Post by flbabychin on Jan 26, 2015 21:48:51 GMT -5
I am definitely sending you thoughts and prayers. I have no different advice than PPs, but I have a cat and dog myself who mean the world to me, and I grew up with the world's best little dog who we had to let go about 4 years ago. It still makes me sad. I'm sure whatever decision you decide to make will be the best one, and I hope all your time with your girl is cherished. She seems like a true loving companion.
Post by tahitiandreamin on Jan 26, 2015 21:55:39 GMT -5
I am so, so, so sorry! Great big giant creepy hugs to you! I understand how you feel. I had to put my beloved cat to rest in July. He developed a mass in his abdomen and stopped eating. Even now I cry thinking about him. He was my pal. I had hi before DH. He slept with me every night cuddled up in my arms or trying to take over my pillow. The hardest decision that I have ever had to make was the one where I had to tell the vet to put my beloved Willow to sleep. (Ok, I'm crying now just typing this). I had to really focus on how he was feeling and he did let me know that it was time. The toughest thing to do is to think about how much your baby is hurting right now. I really do wish you the best. I know how incredibly hard this must be for you.
I'm so sorry! My parents have a blind, arthritic bichon that has a tumor and is going deaf. We got him when I was 15, almost 15 years ago. Right now, the vet said he's in no pain, so my parents just love him the best they can and do hamburger Fridays for him. I can't imagine putting him down and I can't imagine what you're going through. My mom said that the vet said something that helped her process everything. Hopefully it helps you too. He said that our dog loves us and wants to stay with us the longest he can, but that he hopes we will know when he's telling us to let him go. I'm thinking of you.
Well...after getting her blood work back, it doesn't look good at all. We did blood work last week before her dental, and it was okay. Not great, but nothing alarming. Today showed a massive change in her kidneys and apparently her calcium level is high or something. I don't know. I mentally checked out of the terminology. Judging by her kidneys alone, she doesn't have much left.

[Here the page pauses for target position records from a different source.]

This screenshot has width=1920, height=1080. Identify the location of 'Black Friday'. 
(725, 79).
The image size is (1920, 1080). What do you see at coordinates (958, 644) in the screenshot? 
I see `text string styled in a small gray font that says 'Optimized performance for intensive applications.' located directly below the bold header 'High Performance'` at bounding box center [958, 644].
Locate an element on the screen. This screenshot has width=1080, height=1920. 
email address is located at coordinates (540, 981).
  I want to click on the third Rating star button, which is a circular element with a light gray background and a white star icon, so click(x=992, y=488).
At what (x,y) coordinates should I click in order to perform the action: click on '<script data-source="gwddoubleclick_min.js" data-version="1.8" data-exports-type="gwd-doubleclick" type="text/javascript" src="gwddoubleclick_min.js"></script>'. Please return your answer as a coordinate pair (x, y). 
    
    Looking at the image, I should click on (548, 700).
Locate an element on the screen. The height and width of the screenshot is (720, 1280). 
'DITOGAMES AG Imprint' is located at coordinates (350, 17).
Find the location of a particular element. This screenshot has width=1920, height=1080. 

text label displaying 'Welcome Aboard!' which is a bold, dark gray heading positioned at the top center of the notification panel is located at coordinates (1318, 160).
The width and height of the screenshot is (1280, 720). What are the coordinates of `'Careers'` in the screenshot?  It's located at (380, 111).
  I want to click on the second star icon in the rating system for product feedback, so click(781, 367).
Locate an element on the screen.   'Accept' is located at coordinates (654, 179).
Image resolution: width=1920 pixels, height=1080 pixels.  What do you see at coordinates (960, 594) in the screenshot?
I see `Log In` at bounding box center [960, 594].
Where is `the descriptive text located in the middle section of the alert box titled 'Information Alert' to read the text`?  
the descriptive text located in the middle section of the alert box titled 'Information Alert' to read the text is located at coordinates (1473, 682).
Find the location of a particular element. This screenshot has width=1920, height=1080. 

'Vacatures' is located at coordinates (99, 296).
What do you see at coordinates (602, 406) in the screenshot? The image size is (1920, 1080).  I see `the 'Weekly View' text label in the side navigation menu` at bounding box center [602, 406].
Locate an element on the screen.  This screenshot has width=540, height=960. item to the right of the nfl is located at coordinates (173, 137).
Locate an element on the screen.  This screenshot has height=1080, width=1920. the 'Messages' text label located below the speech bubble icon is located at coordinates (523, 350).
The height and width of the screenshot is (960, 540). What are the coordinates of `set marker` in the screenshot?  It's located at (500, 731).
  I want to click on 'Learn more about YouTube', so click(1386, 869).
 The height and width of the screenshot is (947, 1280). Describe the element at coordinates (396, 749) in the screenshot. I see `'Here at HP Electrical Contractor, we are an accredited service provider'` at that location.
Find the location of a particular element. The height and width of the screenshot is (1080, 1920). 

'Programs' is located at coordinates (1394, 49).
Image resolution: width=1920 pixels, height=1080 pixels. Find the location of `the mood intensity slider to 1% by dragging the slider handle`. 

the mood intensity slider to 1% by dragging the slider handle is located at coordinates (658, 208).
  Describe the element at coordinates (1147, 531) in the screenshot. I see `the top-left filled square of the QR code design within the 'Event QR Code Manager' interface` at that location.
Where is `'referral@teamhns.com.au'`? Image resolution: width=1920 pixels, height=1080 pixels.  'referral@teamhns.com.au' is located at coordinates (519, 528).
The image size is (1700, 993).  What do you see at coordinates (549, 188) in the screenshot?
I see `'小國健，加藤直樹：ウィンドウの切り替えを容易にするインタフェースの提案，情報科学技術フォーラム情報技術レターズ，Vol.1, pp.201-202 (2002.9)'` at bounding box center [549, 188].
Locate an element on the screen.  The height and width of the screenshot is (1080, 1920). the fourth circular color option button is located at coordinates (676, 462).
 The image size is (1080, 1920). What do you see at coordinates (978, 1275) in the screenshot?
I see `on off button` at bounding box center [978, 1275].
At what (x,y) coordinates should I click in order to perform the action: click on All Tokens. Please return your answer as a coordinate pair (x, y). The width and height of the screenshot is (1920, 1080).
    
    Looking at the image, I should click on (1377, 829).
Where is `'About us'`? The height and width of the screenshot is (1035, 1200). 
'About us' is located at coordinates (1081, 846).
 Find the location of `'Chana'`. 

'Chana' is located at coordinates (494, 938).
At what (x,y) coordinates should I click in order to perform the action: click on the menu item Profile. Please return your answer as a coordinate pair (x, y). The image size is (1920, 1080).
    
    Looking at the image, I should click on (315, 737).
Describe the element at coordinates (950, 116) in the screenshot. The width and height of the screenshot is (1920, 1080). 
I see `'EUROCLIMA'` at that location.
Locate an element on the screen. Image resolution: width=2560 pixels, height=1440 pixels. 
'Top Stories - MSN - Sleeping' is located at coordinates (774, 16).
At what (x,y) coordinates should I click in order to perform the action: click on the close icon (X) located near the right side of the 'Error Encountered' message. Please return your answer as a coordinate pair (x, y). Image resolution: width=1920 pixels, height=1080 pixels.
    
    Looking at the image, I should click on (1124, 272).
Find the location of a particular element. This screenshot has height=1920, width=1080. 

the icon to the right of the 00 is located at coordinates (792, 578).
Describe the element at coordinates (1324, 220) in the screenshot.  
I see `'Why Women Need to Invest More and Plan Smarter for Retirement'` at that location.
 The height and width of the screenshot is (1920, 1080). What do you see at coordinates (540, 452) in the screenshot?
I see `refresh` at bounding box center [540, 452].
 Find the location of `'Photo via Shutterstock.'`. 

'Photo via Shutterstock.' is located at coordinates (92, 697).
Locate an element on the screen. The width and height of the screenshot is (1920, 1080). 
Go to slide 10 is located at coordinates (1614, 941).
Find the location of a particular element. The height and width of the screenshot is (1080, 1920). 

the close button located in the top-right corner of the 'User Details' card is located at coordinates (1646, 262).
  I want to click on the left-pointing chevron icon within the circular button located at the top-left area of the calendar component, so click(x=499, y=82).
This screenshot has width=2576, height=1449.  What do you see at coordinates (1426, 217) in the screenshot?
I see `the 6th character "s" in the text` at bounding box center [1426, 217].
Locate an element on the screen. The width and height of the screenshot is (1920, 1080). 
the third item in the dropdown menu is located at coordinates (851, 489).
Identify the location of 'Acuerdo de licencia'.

We decided to let her go before she has to suffer any more. DH went to get her one last burger from In N Out before we say goodbye. I am full on ugly crying, so hard that it hurts my stomach. I don't know how to say goodbye to her. I don't know how I am going to sleep without her tonight. But I can't watch her suffer for my own needs...and I know this wouldn't be any easier if I had another 10 years to prepare anyway.
So I'm hoping that one day we will be together again, in a place where she can eat hamburger all day and jump without pain, where she can see and hear and be happy.
I have tears as I read this update. Know that you are doing the right thing for your pup as she will no longer be in pain. Pets are such a part of our families, but try and think that now your LO will have a guardian angel pup looking over your family. My thoughts and prayers are with you right now!
I am so sorry to read your latest update. My thoughts and prayers are with you, your H, and your sweet puppy. I'll be thinking about you today. Hang in there, I know how hard this is.
So sad. I hope you can all find peace soon. I'm not religious but I like to think there is a doggy heaven and when we die we get to be reunited with our buddies. Lots of love to you, your husband, and your sweet puppy girl.
I'm so sorry about your loss. You did such a selfless thing by putting her needs above yours. Prayers to you and your family as you grieve. Your sweet fur baby knew how loved she was.
Post by billyhorrible on Jan 27, 2015 12:56:47 GMT -5
Oh Brenna, I am so sorry. I logged in this morning hoping for a happier update. What a terrible night for you. I hope you're home today and not at work so you can cry and grieve as much as you need to.
I'm so sorry for your loss. Having to say goodbye to our pets is the worst. I always try to remind myself that we are lucky we can choose to end their suffering - there is nothing more selfless in the world then ending their pain knowing it will cause us so much. ((Hugs))
Post by flbabychin on Jan 27, 2015 20:35:06 GMT -5
I read your update and just wanted to send creepy hugs your way. I know this sucks and I hope you're getting support and taking care of yourself during this time. You're in my thoughts!